I walked suburban streets to school, hi-fi blasting Somebody To Love,
coach meting out orders, my playbook of fakes and jives,
my head swelling in the helmet. Over sweet cocktails with my beloved
under the yellowing gingkoes of 64th off Lex, for a moment I felt
grown up and then the air in my head was orange chemical Dow
and DuPont, the juke box blasting Light My Fire—and where were we?
staring at the image: pistol to the head, a boy I once knew
on the white-lined field was bagged
and flown back in the dioxin haze of morning.
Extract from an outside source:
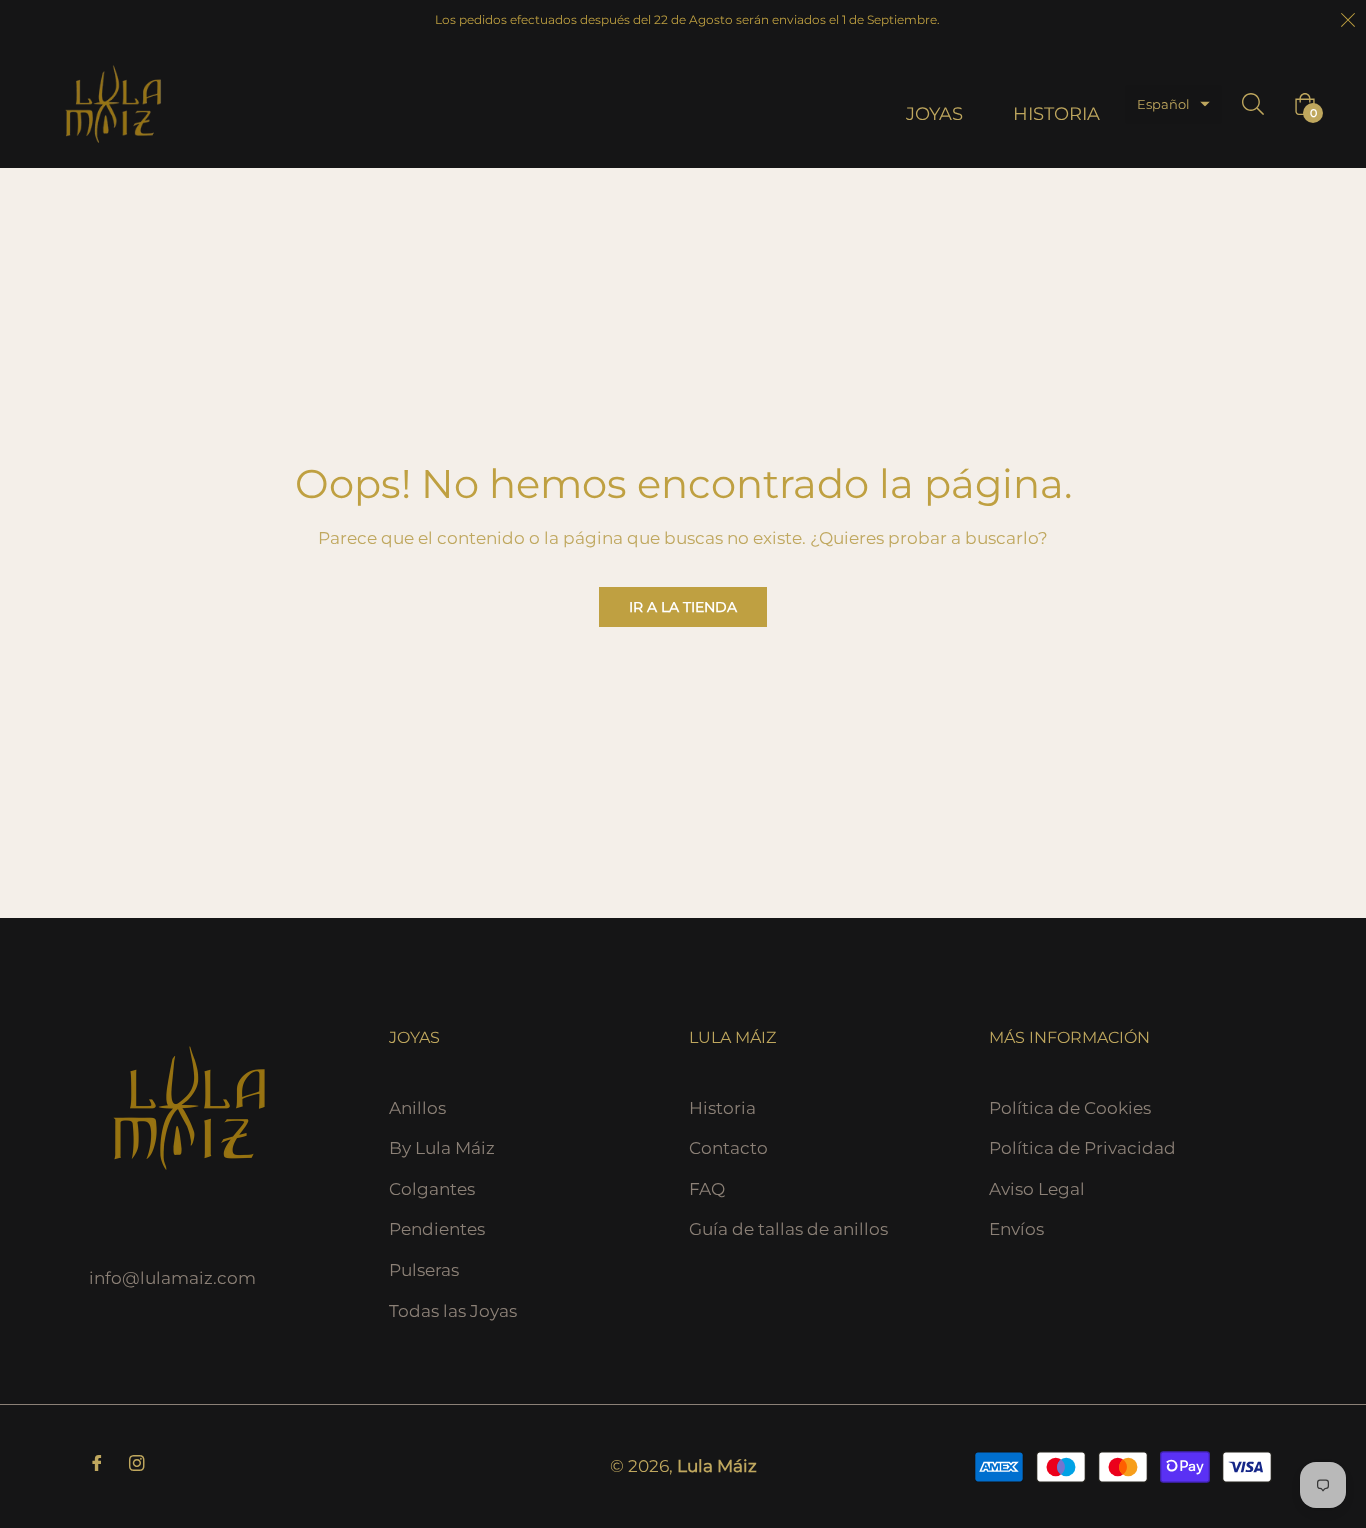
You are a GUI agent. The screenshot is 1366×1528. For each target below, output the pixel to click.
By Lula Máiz (442, 1148)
In the mangrove of my head chopping sounds
under the covers, rice patties—floating mirrors with unidentified
objects. There were Catholics in Saigon and Catholics on my street,
what about Laos? what about Cambodia?
American questions spilling in sunlight on white
shutters, and I’m home on plush carpet waiting for a number.
Copyright © 2020 by Peter Balakian. Originally published in Poem-a-Day on April 17, 2020 by the Academy of American Poets.
“Along with the Civil Rights movement, the Vietnam War was the defining historic event of my coming of age. My friends and I lived in its daily social and political fall-out; We protested it, we studied it, and like many Americans we knew the war was wrong. We imagined our fate if drafted. When President Nixon instituted the draft lottery in 1970, we waited in some complex gray zone of fear and anxiety to see if our number might lead us to combat. This poem, which will be in my forthcoming book, No Sign, deals with that moment.”